Dilute ammonia about 5 ml was added to the extract. Concentrated sulphuric acid 1ml was added to this reaction mixture. A yellow colouration that disappears on standing indicates the presence of flavonoids.

Test for steroids ¹⁹: To 1ml extract 1 ml of chloroform was added; then 1ml of concentrated sulphuric acid was added carefully to form coloured layer. Upper layer turns red. Sulphuric acid layer forms yellow with green fluorescence, indicates the presence of steroids.

Test for phenolics ¹⁹:

To 2ml of extract, 1ml of ferric chloride was added; a blue or green colour indicated presence of phenolic compounds.

Test for triterpenes ¹⁹:

To 1ml extract 1 ml of chloroform was added, then 1ml of concentrated sulphuric acid was added.

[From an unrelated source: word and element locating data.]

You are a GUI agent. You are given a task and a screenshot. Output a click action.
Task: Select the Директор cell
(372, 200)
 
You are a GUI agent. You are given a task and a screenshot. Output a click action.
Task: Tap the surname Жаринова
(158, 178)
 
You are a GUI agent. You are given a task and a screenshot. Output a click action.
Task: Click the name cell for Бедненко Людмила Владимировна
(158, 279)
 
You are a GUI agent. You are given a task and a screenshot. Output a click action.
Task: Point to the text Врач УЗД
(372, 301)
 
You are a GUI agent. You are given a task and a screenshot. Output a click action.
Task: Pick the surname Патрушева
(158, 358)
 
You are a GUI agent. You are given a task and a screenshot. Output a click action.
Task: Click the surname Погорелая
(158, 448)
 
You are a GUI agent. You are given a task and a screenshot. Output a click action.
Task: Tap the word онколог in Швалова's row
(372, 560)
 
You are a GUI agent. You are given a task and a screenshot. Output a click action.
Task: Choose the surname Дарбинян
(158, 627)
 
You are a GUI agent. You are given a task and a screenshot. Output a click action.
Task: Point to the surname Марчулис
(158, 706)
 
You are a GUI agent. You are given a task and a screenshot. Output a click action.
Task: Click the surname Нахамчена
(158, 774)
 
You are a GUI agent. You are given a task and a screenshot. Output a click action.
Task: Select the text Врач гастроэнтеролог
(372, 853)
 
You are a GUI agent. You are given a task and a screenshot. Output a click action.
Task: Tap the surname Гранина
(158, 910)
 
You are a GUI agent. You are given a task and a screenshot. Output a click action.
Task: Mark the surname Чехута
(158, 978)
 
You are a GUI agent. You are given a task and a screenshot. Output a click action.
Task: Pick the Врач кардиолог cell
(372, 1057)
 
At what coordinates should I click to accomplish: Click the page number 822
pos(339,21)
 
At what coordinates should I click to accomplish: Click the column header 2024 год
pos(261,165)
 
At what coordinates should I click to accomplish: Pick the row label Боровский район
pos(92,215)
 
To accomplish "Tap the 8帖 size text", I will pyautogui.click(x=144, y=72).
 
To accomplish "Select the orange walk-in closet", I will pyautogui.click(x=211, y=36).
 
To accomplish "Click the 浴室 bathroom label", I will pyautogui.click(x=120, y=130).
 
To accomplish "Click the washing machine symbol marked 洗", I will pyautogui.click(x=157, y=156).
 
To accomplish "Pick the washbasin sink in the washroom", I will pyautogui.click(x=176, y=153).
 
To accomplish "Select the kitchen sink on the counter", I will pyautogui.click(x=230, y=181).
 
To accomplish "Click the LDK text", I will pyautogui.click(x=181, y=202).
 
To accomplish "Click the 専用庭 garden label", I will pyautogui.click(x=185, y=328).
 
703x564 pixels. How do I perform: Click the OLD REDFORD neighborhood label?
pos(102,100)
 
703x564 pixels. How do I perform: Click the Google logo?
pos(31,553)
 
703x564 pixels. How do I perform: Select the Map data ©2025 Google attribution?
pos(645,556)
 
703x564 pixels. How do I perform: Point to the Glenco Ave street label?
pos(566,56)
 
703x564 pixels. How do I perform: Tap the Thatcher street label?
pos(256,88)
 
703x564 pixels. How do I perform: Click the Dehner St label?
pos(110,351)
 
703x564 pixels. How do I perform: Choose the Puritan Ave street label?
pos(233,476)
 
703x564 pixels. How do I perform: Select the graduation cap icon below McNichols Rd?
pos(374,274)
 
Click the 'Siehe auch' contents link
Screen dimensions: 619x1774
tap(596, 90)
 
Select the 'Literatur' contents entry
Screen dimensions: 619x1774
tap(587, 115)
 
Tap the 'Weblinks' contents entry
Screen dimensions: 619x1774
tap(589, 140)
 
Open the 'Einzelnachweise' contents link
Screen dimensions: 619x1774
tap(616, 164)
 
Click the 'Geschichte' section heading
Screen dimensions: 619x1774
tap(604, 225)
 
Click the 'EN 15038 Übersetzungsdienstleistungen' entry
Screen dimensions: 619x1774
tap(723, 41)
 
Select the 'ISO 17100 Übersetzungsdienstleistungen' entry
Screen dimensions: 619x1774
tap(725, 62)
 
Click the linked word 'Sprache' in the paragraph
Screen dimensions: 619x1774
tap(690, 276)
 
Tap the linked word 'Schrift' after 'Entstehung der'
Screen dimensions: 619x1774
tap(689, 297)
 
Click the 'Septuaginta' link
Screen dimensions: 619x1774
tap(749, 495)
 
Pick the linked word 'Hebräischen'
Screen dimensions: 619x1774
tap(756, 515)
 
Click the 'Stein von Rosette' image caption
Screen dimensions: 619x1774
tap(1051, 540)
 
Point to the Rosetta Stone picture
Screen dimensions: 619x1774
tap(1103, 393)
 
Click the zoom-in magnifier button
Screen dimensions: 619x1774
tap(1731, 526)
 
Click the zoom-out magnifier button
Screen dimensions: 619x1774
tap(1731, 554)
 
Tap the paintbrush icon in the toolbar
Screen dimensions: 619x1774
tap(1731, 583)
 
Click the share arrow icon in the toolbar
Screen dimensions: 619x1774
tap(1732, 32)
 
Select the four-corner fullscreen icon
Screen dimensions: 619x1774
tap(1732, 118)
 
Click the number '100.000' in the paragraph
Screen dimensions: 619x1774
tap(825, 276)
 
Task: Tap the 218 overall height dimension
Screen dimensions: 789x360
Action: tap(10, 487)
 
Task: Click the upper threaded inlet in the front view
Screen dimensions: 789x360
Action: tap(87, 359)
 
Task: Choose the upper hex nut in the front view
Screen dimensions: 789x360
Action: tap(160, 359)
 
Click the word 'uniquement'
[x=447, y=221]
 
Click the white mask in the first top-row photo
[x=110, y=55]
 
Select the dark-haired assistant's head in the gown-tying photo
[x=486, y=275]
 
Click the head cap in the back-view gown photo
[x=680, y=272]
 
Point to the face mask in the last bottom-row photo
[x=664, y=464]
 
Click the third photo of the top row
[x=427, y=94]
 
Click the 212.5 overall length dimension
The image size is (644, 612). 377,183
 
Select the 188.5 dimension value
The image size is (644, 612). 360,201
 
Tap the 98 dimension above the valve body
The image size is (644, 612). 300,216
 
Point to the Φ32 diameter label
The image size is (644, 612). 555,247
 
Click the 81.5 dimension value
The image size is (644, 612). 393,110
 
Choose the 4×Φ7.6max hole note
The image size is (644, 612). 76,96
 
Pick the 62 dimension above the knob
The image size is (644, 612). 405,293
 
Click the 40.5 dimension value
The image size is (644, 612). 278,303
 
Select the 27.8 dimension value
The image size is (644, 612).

Appearance of yellow colour in the lower layer of the solution on standing indicates the presence of triterpenes.

Test for alkaloids ²⁰:

To 1ml of extract, few drops of Mayer’s Reagent (1.36g of mercuric chloride and 5g of potassium iodide in 100 ml of distilled water) were added. The presence of creamy yellow coloured precipitate indicated the presence of alkaloids.

Quantitative Phytochemical Analysis and antioxidant activity study:

The plant extracts were further subjected to various in vitro assays for determination of their antioxidant activity and free radical scavenging potential. These phytochemical assays were performed by spectrophotometric methods and absorbance at specific wavelengths was taken using a UV spectrophotometer (Shimadzu – Model UV-1700 Pharma spec). For the total phenolic content, total flavonoid content and FRAP assay, all extracts were diluted to 1% (10 mg of plant material/ml) in their respective solvents whereas various dilutions of extracts (w/v) were used for DPPH and ABTS assays to facilitate IC50 value determination. All readings were taken in triplicates and the activities/concentrations of all three were averaged to give final value.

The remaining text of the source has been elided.